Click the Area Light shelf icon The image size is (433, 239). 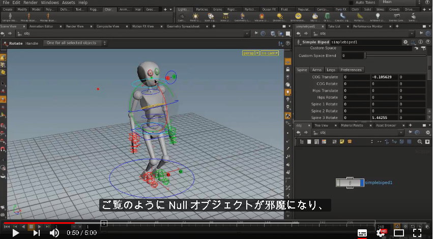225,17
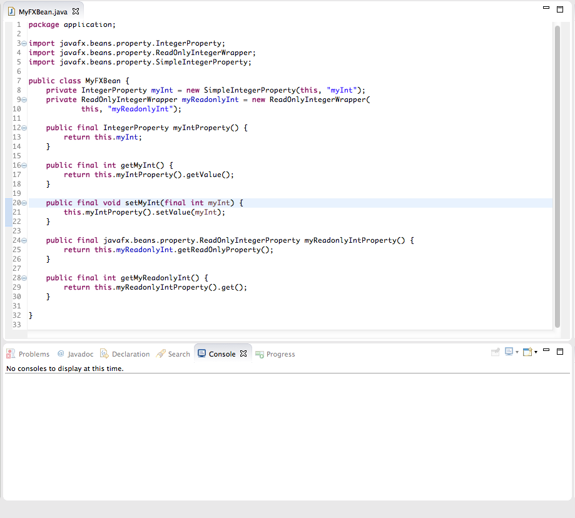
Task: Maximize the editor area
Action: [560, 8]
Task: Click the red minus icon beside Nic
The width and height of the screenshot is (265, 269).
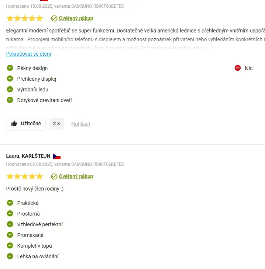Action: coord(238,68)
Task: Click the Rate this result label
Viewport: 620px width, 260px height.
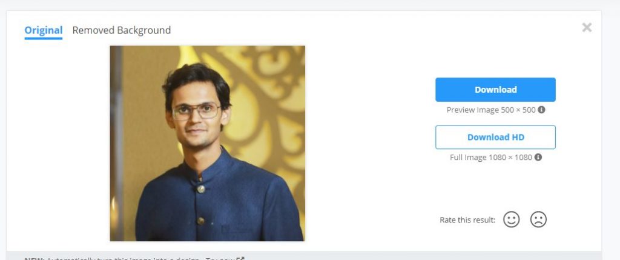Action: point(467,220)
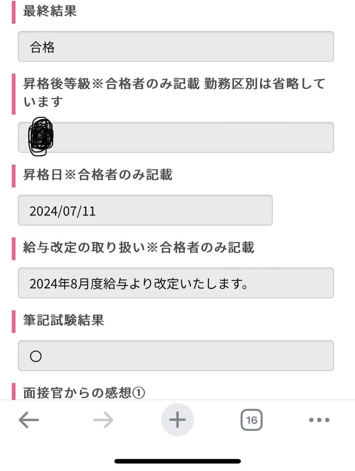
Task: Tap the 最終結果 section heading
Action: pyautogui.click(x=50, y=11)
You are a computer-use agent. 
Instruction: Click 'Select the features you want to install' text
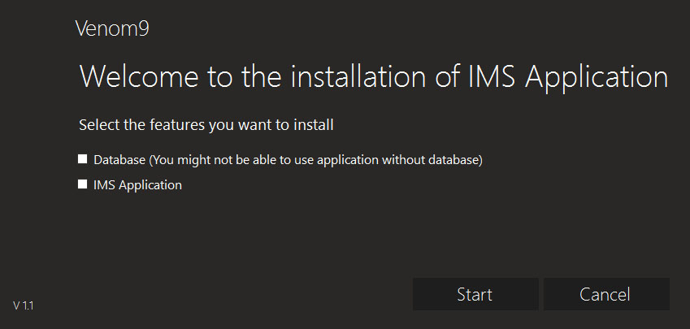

### YOUR TASK
Beginning with the line that contains "Task: Click the red minus icon beside Nic" and ending with the final line of the entries, every line must be copied exactly; the pictures must not.

### WRITTEN REPLY
Task: Click the red minus icon beside Nic
The width and height of the screenshot is (265, 269).
Action: coord(238,68)
Task: Click the Rate this result label
Viewport: 620px width, 260px height.
Action: point(467,220)
Task: Tap the 最終結果 section heading
Action: pyautogui.click(x=50, y=11)
You are a computer-use agent. 
Instruction: Click 'Select the features you want to install' text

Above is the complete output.